First massive ocean clean-up set for 2016

The world’s first system to clean up plastic pollution from the world’s oceans could be deployed as early as 2016. It would become the longest floating structure in world history.

Boyan Slat, founder and CEO of The Ocean Cleanup, made the announcement last month at Asia’s largest technology conference, Seoul Digital Forum, in South Korea. The feasibility of deploying it off the coast of Tsushima, an island located in the waters between Japan and South Korea, is now being researched.

Plastic pollution is a serious problem in the case of Tsushima Island, where approximately one cubic metre of pollution per person is washed up each year.
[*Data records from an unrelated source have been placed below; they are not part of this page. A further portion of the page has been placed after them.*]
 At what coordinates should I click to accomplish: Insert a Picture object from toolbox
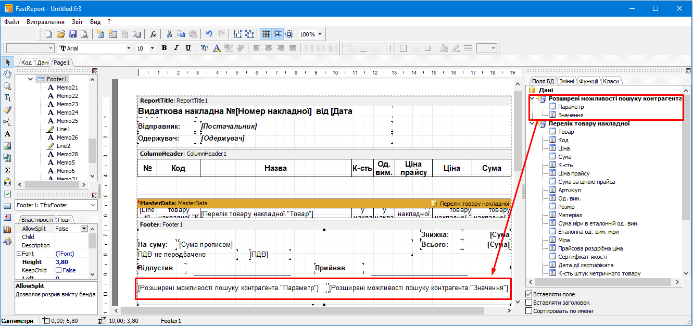(7, 146)

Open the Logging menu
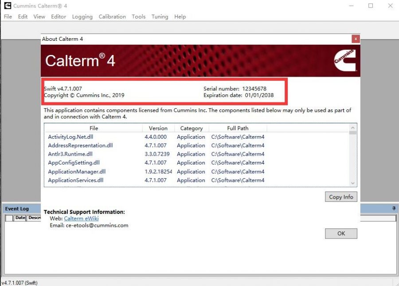click(82, 16)
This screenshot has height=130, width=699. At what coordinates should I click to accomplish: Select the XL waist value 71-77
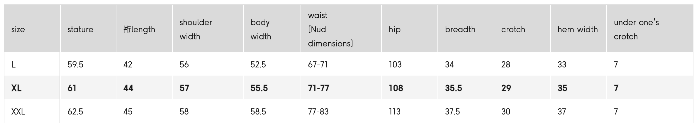(x=318, y=88)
The Japanese local government is evaluating whether the plastic captured could be used as an alternative energy source.

The system planned for the Tsushima clean-up will span 2 kilometres and remain in operation for at least two years. It is designed to catch plastic pollution before it even reaches the island’s shores by deploying long floating barriers that passively concentrate the plastic itself using the natural movement of the ocean currents. All of the current flows underneath the barriers, taking with it all the marine life and preventing by-catch, while the lighter-than-water plastic collects in front of the floating barriers.
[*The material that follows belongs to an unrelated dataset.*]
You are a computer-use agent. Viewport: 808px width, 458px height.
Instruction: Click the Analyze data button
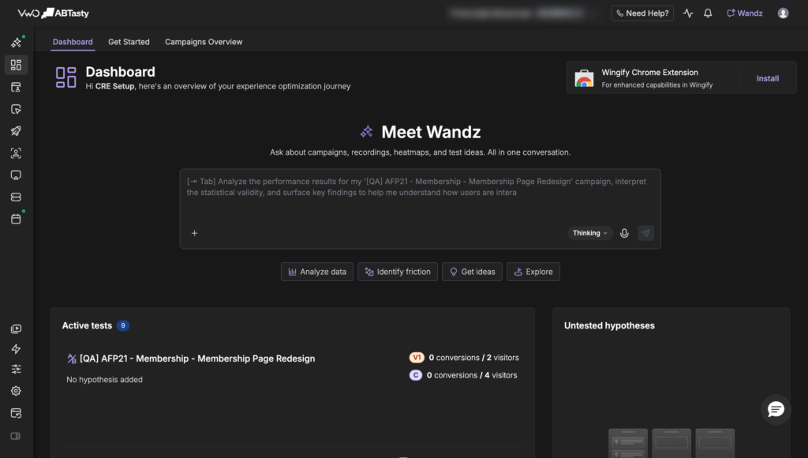click(x=317, y=272)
According to Slat, the Tsushima deployment will allow the team to study the system’s efficiency and durability over time. But it is only a first step towards the company’s stated goal of cleaning up the Great Pacific Garbage Patch between Hawaii and California.

A feasibility study conducted by The Ocean Cleanup indicates that it would be possible to deploy a 100-kilometre-long single clean-up array for 10 years to passively remove 42 per cent – approximately 70,320,000 kilograms – of the plastic pollution in the Great Pacific Garbage Patch.